I’ve previously written about assessment here, and have shared a number of posts related to assessment in various ways, but this time I will focus purely on ELLs.
What is assessment and why do we assess students?
I’ve shared this definition before, but it’s good to read it again (you can never have too much review, right?)
Assessment is the process of gathering and discussing information from multiple and diverse sources in order to develop a deep understanding of what students know, understand, and can do with their knowledge as a result of their educational experiences; the process culminates when assessment results are used to improve subsequent learning. (Learner-Centered Assessment on College Campuses: shifting the focus from teaching to learning by Huba and Freed 2000)
The purpose of assessment
The purpose of assessment is to provide diagnostic background knowledge, help decide student placement, measure student learning and achievement, and improve or inform instruction (how effective the methods are).
For teachers, that means assessment also helps us do the following things:
- diagnose students’ overall content knowledge
- diagnose students’ language abilities and skills
- monitor students’ progress in cognitive learning and language development
- measure students’ achievement in content mastery in language development
- identity aspects of student’s motivations for learning
- identify and develop appropriate support needed for instruction
- inform parents, administrators, colleagues, and students of their progress
How does this relate to ELLs?
When assessing ELLs, there are three areas to keep in mind:
- Language: Teachers need to take into account their L1 (first language) literacy along with their L2 (second language) literacy. They should also factor how easily they can transition from L1 to L2.
- Culture: A class may have ELLs from a variety of backgrounds and cultures. In some cultures, students are expected to listen and seldom speak, while in others students may be more active. When working with ELLs, it’s important for teachers to get to know their students, and form an assessment that best suits their cultural style.
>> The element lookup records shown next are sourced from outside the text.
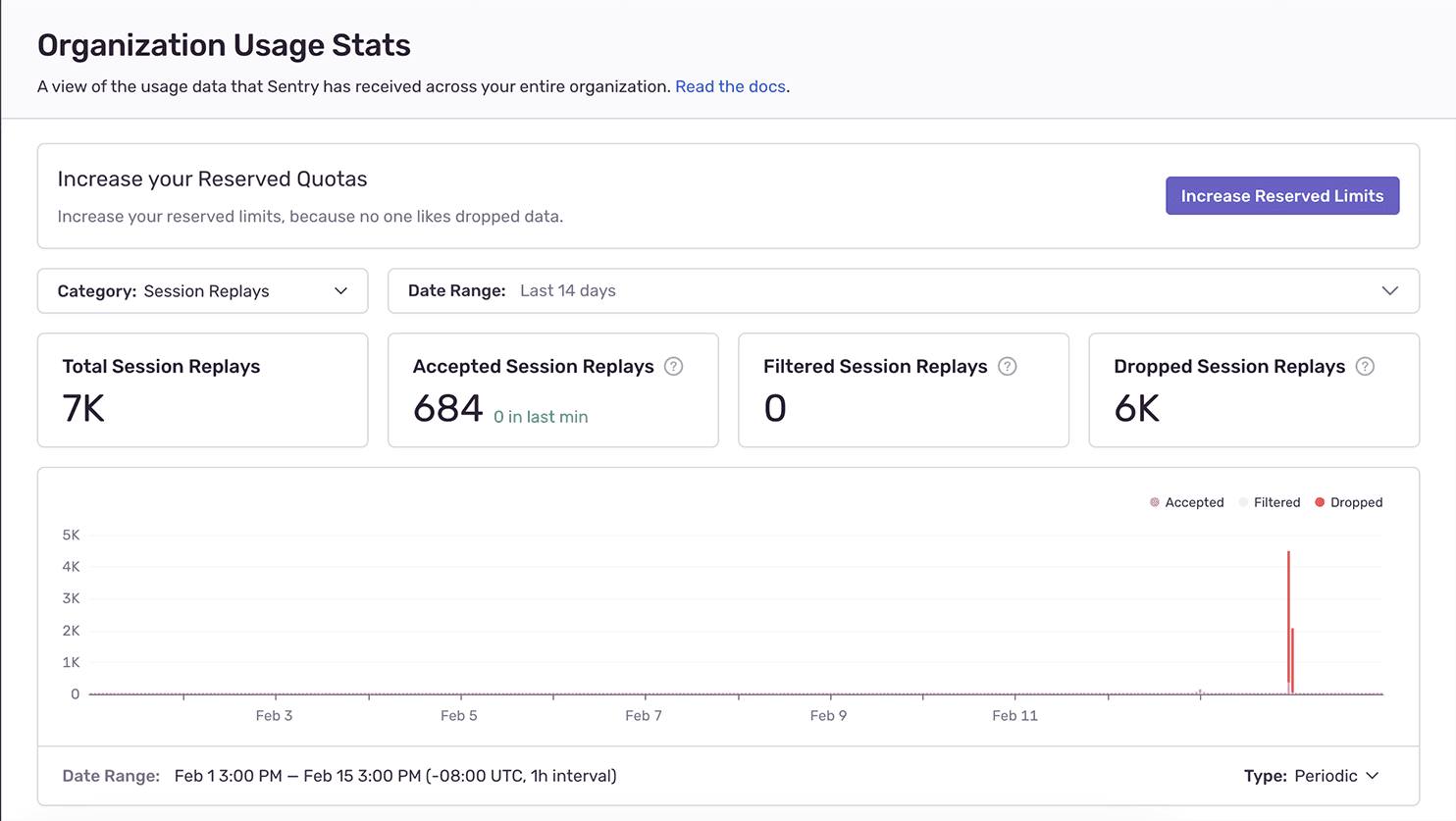Click the Category dropdown chevron icon

(x=340, y=290)
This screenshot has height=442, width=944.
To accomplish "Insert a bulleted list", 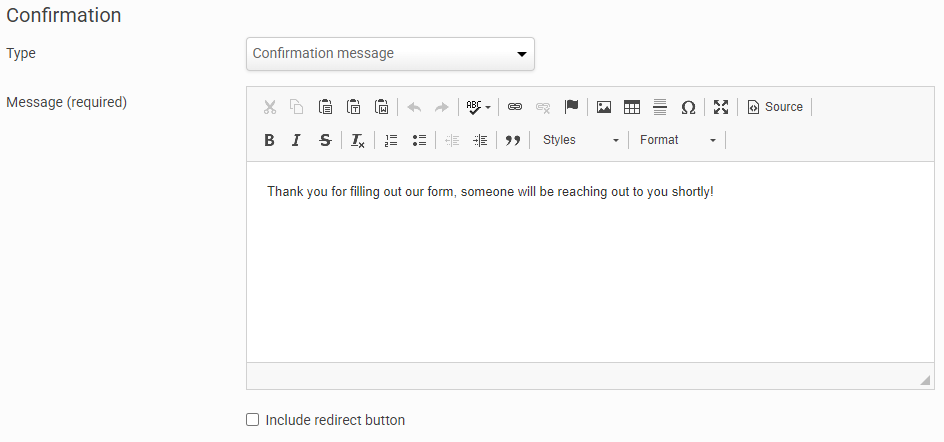I will [419, 140].

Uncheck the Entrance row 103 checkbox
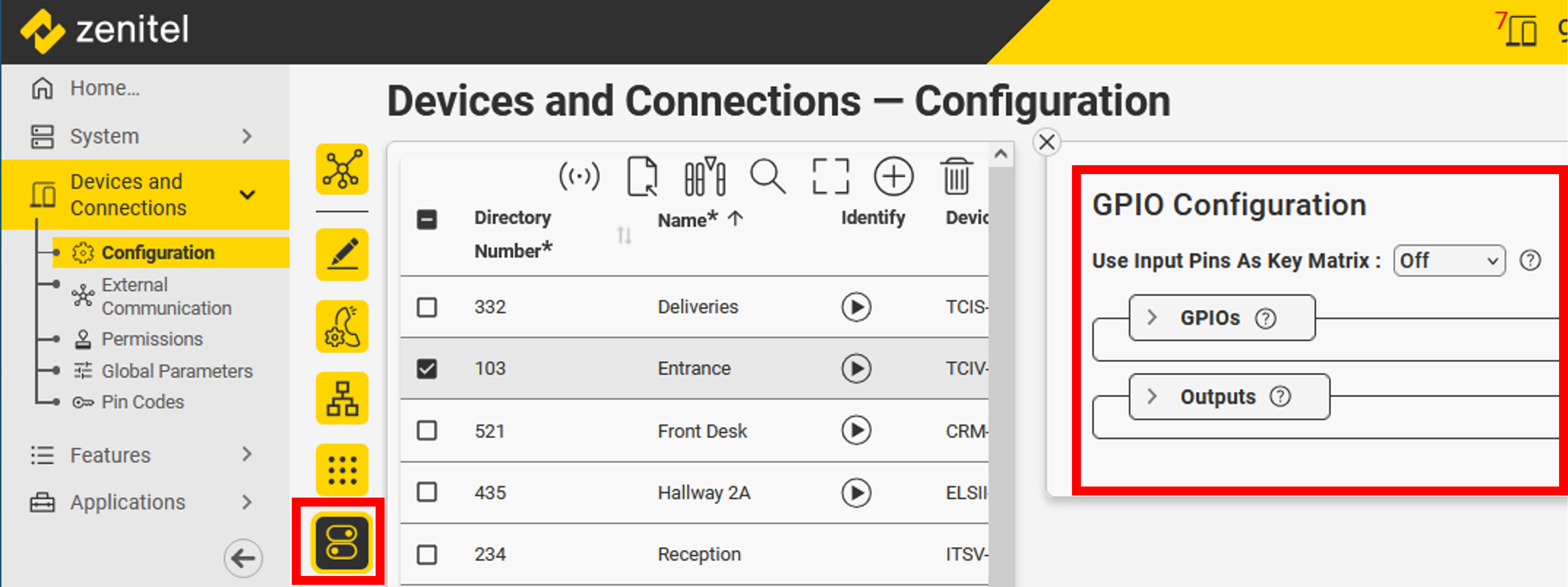427,369
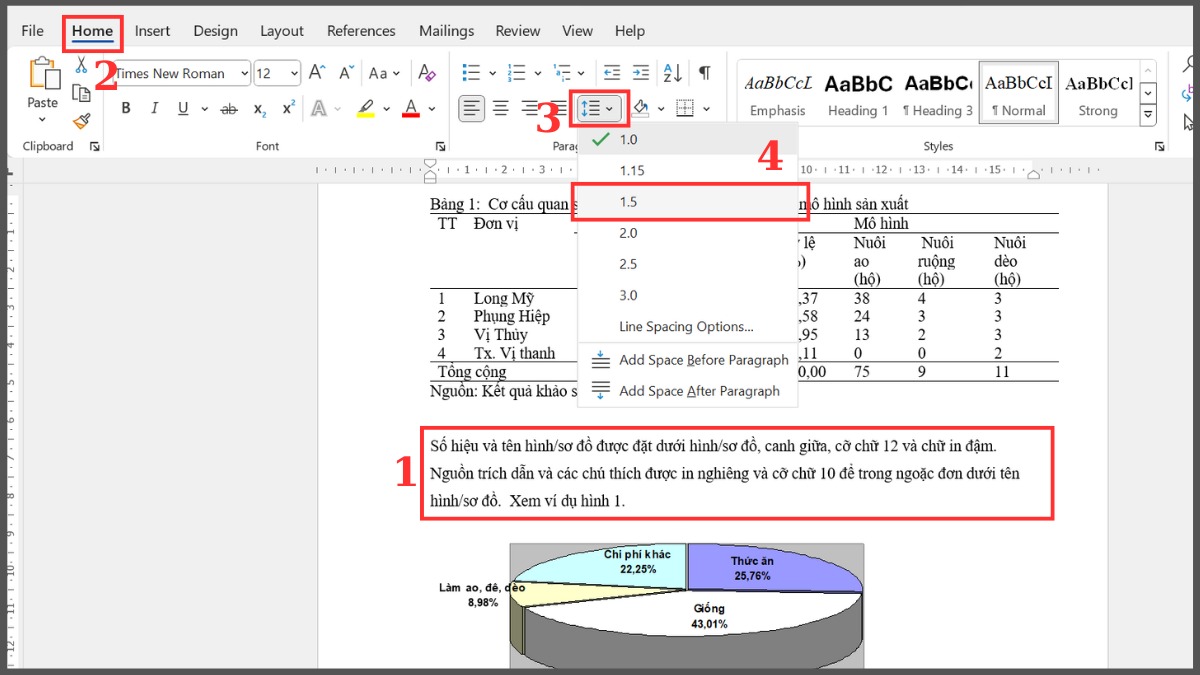This screenshot has width=1200, height=675.
Task: Click Add Space Before Paragraph
Action: coord(703,360)

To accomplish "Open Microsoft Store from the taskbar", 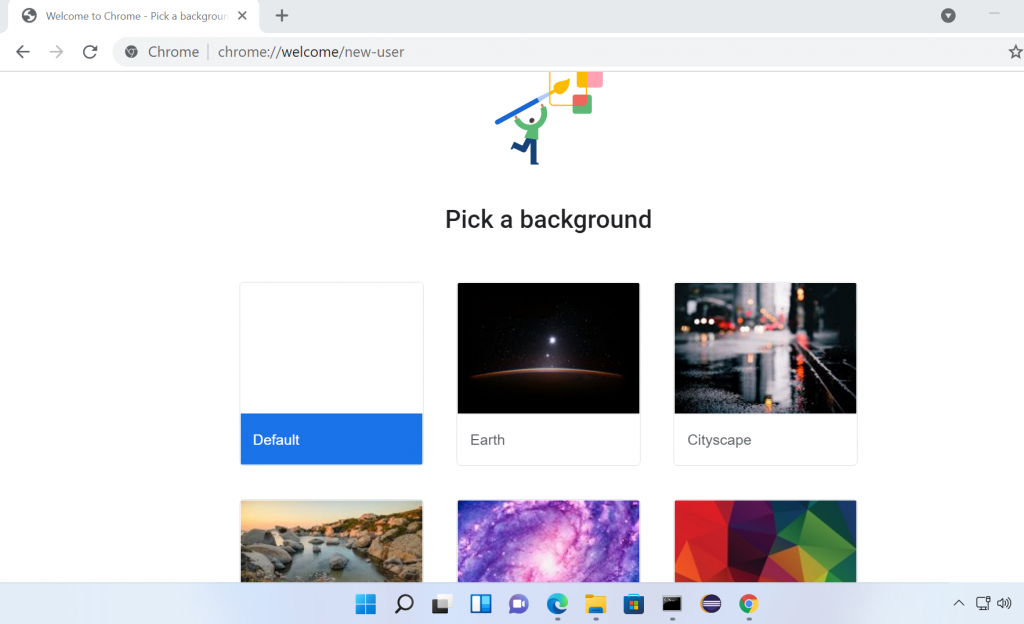I will pos(632,604).
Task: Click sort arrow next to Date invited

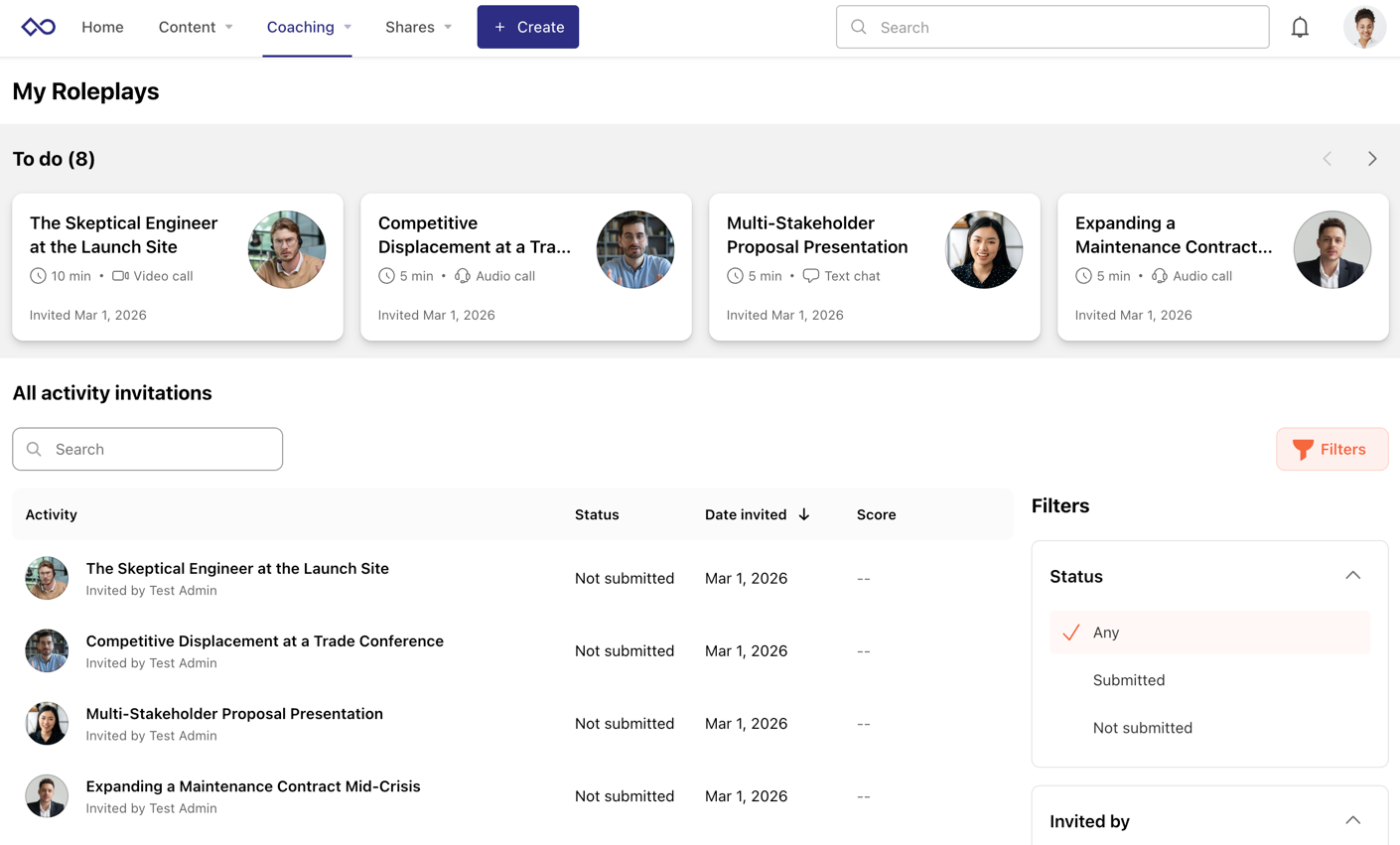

- Prior Educational Experiences: In the US, Canada, and the UK – for example – students come from very diverse backgrounds. Some students come from high SES (socioeconomic status) families, while others do not. Students from lower SES families, can be very challenging to handle. It’s important take a history of your ELLs (both high and low SES students) to find out where they are in terms of their educational development. Teachers should talk to the students’ parents, previous teachers, and the students themselves to get an idea of where they’re at. Three questions are key to answer here:
- What have they already learnt? – Some students may already know the content, but only in their first language.
- Have they had any previous L2 instruction? – Students from high SES families may have had some English-language instruction prior to joining the class, while lower SES students may have not.
- Is there any parental involvement at home? – It’s important to find out if parents read to their children in either their first language, or in English, or if they work on vocabulary, or any language skills at all.
What are inappropriate assessments for ELLs?
When writing assessments for ELLs it’s important to make them easily understandable for your students – especially if they’re young learners.
Here are three things to stay away from when writing assessments for ELLs:
- A heavy language load: Don’t make your instructions too wordy and full of big words. Also don’t make instructions too vague. They should clearly state what the students are expected to do on the exam in an understandable manner.
- Out of context questions or examples: Don’t present students with questions that have an unclear relation to classroom content, or worse yet, no relation to classroom content.
- Cultural bias: Don’t make inappropriate generalizations about a student’s particular culture, or use cultural references students may not understand.
It’s important to remember that assessment is not a one-size-fits-all deal. Teachers should differentiate their assessments just as they differentiate their teaching methods. It’s a safe corollary to make that if student’s don’t learn in the same way, they probably don’t test in the same way either.
So, what’s the next step?
Use assessments to check how effective instructional methods are. Use both formative and summative assessments. Check for understanding frequently (daily, monthly, yearly). Develop teacher-useful and student-friendly assessments. Gather resources from home, parents, around the community, and perhaps develop some yourself.
I hope this post has been helpful to you! Look forward to more posts about assessing ELLs!